I'm not trying to separate my wife from her friends (many of whom I've become very close with) or forbid her from doing the things that she likes to do, but I feel trapped. I'm avoiding these places and events not only because the temptation is too great, but because I'm discovering more productive and fulfilling ways of spending my time. I've repeatedly explained this to her, but she just doesn't understand how difficult this has been—and is—for me. Counseling, for now, seems out of the question—suffice it to say that Alice has made her views on counseling very clear. These concerns have been taking up most of my mental efforts lately, so right now I could use the perspective of an impartial stranger. 

Regards, 

“Geoff”


----------



## Mom6547

TOUGH ONE. In the final analysis, she needs to chose between you and HER addiction. Yes her addiction. Cuz that is the only thing that would make her not be supportive of you.

I quit smoking before my husband. He continued to smoke in my presence. Finally he quit. For whatever reason I was able to do that.

I am currently doing something called the Sinclair Method in the hopes that I can hang around with drinkers without a problem. 

Amazon.com: The Cure for Alcoholism: Drink Your Way Sober Without Willpower, Abstinence or Discomfort (9781933771557): Roy Eskapa PhD, David Sinclair PhD: Books

The title of the book goes against all popular thought on the subject. I am early in my plan. So far I DO see hope that the mental connection is weakening. 

In any event, as alcohol becomes less important in YOUR life, you are not going to want to hang out with party animals. You will feel so good about your new healthy lifestyle and so energized things like raquetball will sound better to you! And sex unclouded by wheezing or drunkeness. 

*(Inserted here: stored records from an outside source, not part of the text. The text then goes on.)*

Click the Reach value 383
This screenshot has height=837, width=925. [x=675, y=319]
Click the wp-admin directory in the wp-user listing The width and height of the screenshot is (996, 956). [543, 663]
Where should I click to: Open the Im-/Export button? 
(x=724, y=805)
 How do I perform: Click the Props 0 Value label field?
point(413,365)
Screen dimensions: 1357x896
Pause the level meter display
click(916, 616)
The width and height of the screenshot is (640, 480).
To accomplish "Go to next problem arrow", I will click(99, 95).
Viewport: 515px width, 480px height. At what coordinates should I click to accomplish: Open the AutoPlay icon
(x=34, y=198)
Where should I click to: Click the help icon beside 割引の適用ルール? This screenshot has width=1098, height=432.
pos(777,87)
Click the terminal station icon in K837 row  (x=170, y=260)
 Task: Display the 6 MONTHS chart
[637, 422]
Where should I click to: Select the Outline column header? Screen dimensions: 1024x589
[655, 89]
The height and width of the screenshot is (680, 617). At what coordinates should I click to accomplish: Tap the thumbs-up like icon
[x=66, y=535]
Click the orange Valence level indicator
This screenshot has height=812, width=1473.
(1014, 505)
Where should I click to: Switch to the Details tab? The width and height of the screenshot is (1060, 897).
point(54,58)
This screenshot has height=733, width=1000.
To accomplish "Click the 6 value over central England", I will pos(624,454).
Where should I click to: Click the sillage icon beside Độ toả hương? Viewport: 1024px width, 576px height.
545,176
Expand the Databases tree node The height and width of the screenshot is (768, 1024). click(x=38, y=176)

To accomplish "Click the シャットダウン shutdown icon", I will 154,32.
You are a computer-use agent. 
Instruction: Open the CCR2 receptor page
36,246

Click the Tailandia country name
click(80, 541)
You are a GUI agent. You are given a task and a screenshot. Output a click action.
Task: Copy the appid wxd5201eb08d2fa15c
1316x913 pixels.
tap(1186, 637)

I would suggest counseling for YOU. Is there a way to help "Alice" understand that she is choosing booze over you? (Quitting smoking is WAY easier than quitting drinking, btw.) How do you handle that? How do you help yourself and find the line between helping her too and needing to take care of you? A counseolor may be able to help you negotiate that journey.

Good luck!

S


----------



## Chris Taylor

I have sort of had the same problem. I decided I needed to stop drinking but my wife doesn't want to drink alone. So she continually encouraged me to drink.

it's hard but I continued to say no and have won her over (only tothe extent that she doesn't push drinking on me).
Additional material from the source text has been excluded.